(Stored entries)
-*-

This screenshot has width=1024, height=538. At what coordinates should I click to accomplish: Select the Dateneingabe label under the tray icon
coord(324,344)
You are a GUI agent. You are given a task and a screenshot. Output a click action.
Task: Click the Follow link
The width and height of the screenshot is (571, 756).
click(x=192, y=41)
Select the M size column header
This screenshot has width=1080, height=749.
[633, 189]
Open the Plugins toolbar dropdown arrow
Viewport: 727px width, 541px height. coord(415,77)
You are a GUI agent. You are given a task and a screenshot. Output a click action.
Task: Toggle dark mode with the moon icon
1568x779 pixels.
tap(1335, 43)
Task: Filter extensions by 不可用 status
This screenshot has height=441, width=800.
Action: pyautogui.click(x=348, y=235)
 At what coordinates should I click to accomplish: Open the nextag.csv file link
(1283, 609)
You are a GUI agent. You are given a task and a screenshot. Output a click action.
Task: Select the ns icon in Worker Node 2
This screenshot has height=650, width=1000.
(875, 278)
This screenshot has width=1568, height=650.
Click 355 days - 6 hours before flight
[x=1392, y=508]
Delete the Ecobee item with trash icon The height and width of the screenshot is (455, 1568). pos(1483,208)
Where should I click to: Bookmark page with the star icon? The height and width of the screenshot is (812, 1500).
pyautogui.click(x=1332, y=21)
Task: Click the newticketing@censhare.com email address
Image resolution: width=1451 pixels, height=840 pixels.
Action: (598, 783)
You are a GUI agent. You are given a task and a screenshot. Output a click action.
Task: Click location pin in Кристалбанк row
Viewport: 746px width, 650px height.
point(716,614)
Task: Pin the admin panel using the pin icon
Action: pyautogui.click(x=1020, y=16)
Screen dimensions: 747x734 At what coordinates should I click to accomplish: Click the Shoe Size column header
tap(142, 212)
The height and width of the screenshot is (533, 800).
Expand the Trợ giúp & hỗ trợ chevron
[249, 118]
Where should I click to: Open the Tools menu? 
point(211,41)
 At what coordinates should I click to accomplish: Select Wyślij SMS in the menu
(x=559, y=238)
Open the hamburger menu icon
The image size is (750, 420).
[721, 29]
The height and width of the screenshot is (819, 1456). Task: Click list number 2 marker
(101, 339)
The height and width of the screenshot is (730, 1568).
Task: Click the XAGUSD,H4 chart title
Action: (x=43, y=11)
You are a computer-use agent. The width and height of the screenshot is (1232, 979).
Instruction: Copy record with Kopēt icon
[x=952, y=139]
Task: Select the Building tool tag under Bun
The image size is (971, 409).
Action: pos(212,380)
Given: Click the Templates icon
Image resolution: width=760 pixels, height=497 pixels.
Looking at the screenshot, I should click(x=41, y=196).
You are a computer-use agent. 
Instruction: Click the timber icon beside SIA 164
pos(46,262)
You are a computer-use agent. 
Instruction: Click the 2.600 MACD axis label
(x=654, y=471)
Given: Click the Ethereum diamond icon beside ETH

-*-

Each record above should be returned exactly as it appears.

• _Exercise answer_
This screenshot has width=1024, height=538. At what coordinates should I click to accomplish: Select the Dateneingabe label under the tray icon
coord(324,344)
You are a GUI agent. You are given a task and a screenshot. Output a click action.
Task: Click the Follow link
The width and height of the screenshot is (571, 756).
click(x=192, y=41)
Select the M size column header
This screenshot has width=1080, height=749.
[633, 189]
Open the Plugins toolbar dropdown arrow
Viewport: 727px width, 541px height. coord(415,77)
You are a GUI agent. You are given a task and a screenshot. Output a click action.
Task: Toggle dark mode with the moon icon
1568x779 pixels.
tap(1335, 43)
Task: Filter extensions by 不可用 status
This screenshot has height=441, width=800.
Action: pyautogui.click(x=348, y=235)
 At what coordinates should I click to accomplish: Open the nextag.csv file link
(1283, 609)
You are a GUI agent. You are given a task and a screenshot. Output a click action.
Task: Select the ns icon in Worker Node 2
This screenshot has height=650, width=1000.
(875, 278)
This screenshot has width=1568, height=650.
Click 355 days - 6 hours before flight
[x=1392, y=508]
Delete the Ecobee item with trash icon The height and width of the screenshot is (455, 1568). pos(1483,208)
Where should I click to: Bookmark page with the star icon? The height and width of the screenshot is (812, 1500).
pyautogui.click(x=1332, y=21)
Task: Click the newticketing@censhare.com email address
Image resolution: width=1451 pixels, height=840 pixels.
Action: (598, 783)
You are a GUI agent. You are given a task and a screenshot. Output a click action.
Task: Click location pin in Кристалбанк row
Viewport: 746px width, 650px height.
point(716,614)
Task: Pin the admin panel using the pin icon
Action: pyautogui.click(x=1020, y=16)
Screen dimensions: 747x734 At what coordinates should I click to accomplish: Click the Shoe Size column header
tap(142, 212)
The height and width of the screenshot is (533, 800).
Expand the Trợ giúp & hỗ trợ chevron
[249, 118]
Where should I click to: Open the Tools menu? 
point(211,41)
 At what coordinates should I click to accomplish: Select Wyślij SMS in the menu
(x=559, y=238)
Open the hamburger menu icon
The image size is (750, 420).
[721, 29]
The height and width of the screenshot is (819, 1456). Task: Click list number 2 marker
(101, 339)
The height and width of the screenshot is (730, 1568).
Task: Click the XAGUSD,H4 chart title
Action: (x=43, y=11)
You are a computer-use agent. The width and height of the screenshot is (1232, 979).
Instruction: Copy record with Kopēt icon
[x=952, y=139]
Task: Select the Building tool tag under Bun
The image size is (971, 409).
Action: pos(212,380)
Given: Click the Templates icon
Image resolution: width=760 pixels, height=497 pixels.
Looking at the screenshot, I should click(x=41, y=196).
You are a computer-use agent. 
Instruction: Click the timber icon beside SIA 164
pos(46,262)
You are a computer-use agent. 
Instruction: Click the 2.600 MACD axis label
(x=654, y=471)
Given: Click the Ethereum diamond icon beside ETH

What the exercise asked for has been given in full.